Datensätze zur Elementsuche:
++++

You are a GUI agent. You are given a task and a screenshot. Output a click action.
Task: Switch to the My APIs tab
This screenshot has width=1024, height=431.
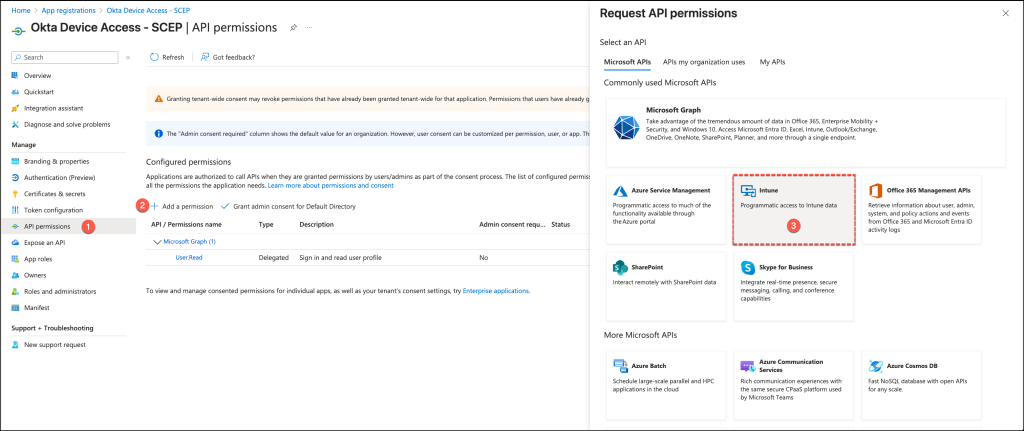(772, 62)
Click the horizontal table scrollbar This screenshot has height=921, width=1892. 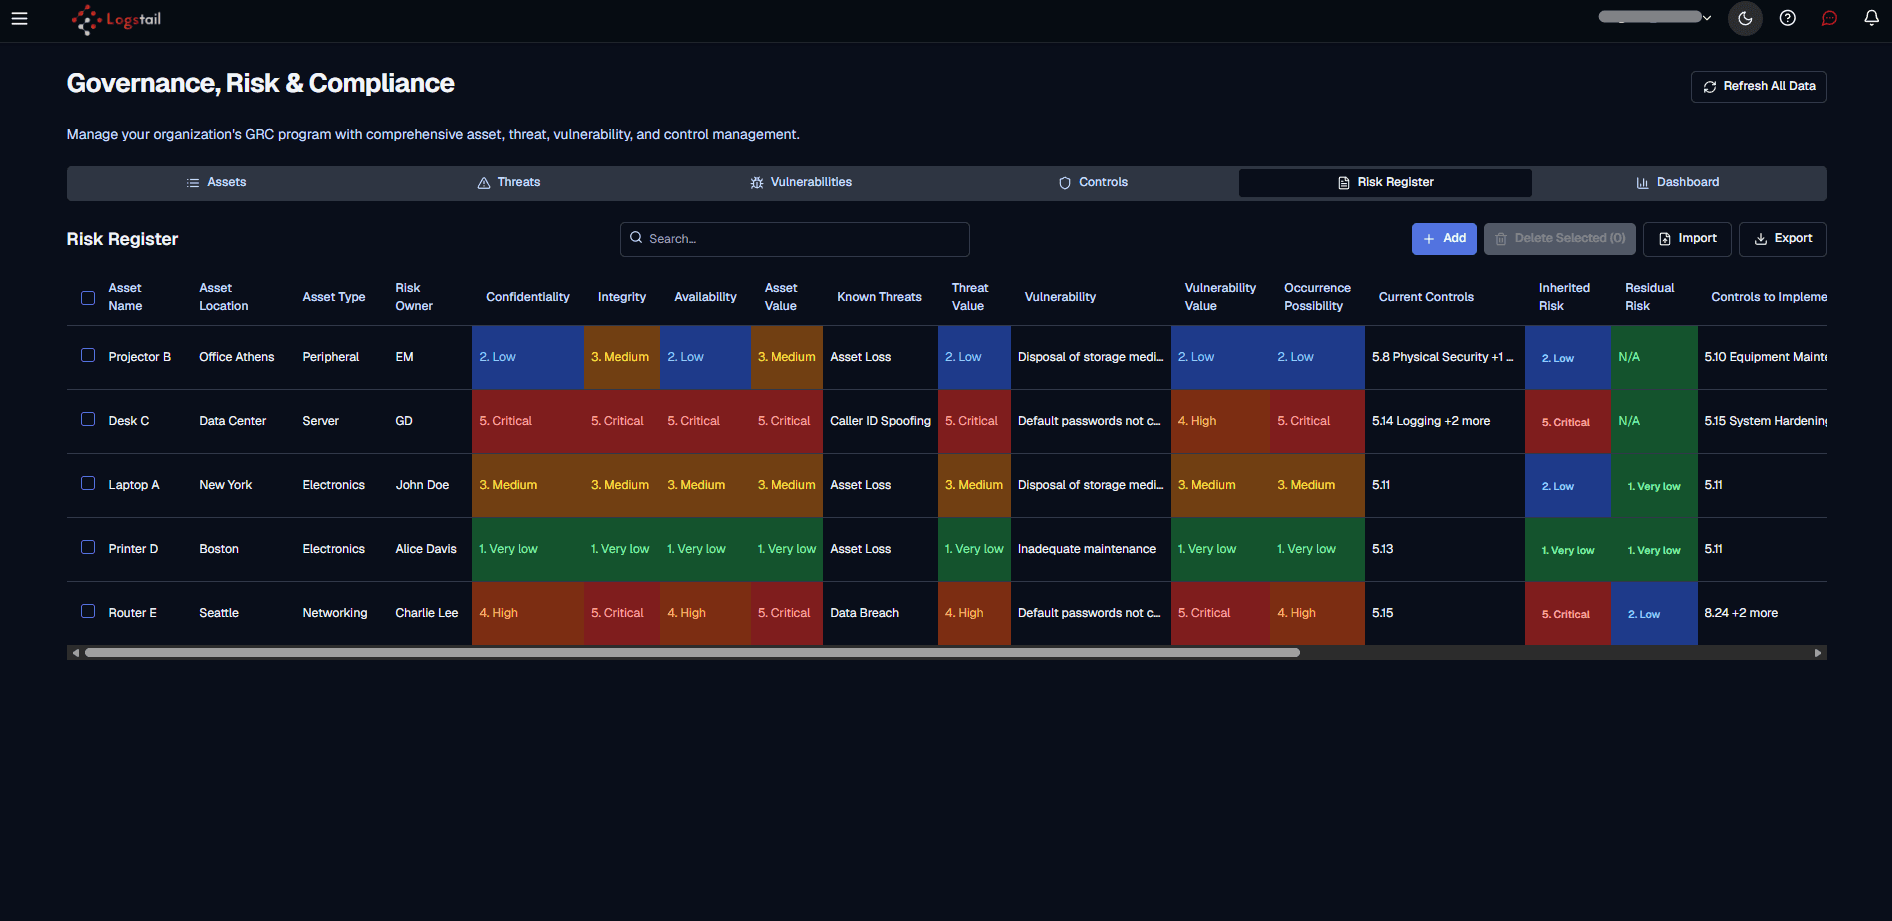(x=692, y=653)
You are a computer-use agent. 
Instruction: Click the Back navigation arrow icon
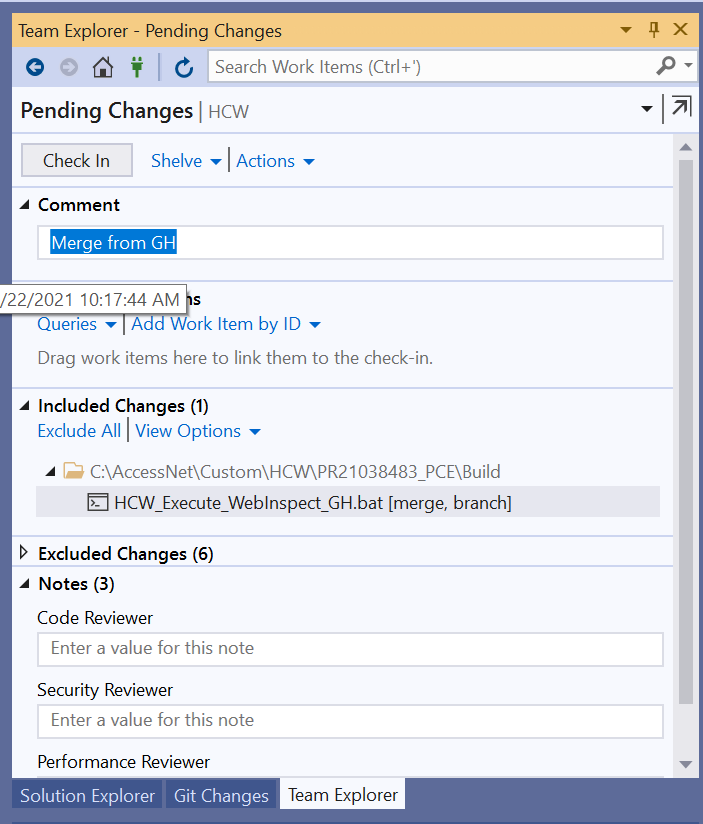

++++

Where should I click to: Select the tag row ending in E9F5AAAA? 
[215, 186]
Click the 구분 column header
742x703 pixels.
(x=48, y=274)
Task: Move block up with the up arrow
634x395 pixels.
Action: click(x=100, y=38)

++++

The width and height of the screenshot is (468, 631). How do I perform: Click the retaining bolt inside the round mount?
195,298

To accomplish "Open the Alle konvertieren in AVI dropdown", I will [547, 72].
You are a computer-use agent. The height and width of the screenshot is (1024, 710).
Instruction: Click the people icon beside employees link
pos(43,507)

++++

> **Aufgabenstellung**: Gib aus der Auflistung die Zeilen wieder, beginnend mit der Zeile, die „will [547, 72].“ enthält, und endend mit der Zeile, die „pos(43,507)“ enthält, Anweisungen eingeschlossen. Verschiebe dabei jede Koordinate in den Antworten um -15.

> **Lösung**:
To accomplish "Open the Alle konvertieren in AVI dropdown", I will [532, 57].
You are a computer-use agent. The height and width of the screenshot is (1024, 710).
Instruction: Click the people icon beside employees link
pos(28,492)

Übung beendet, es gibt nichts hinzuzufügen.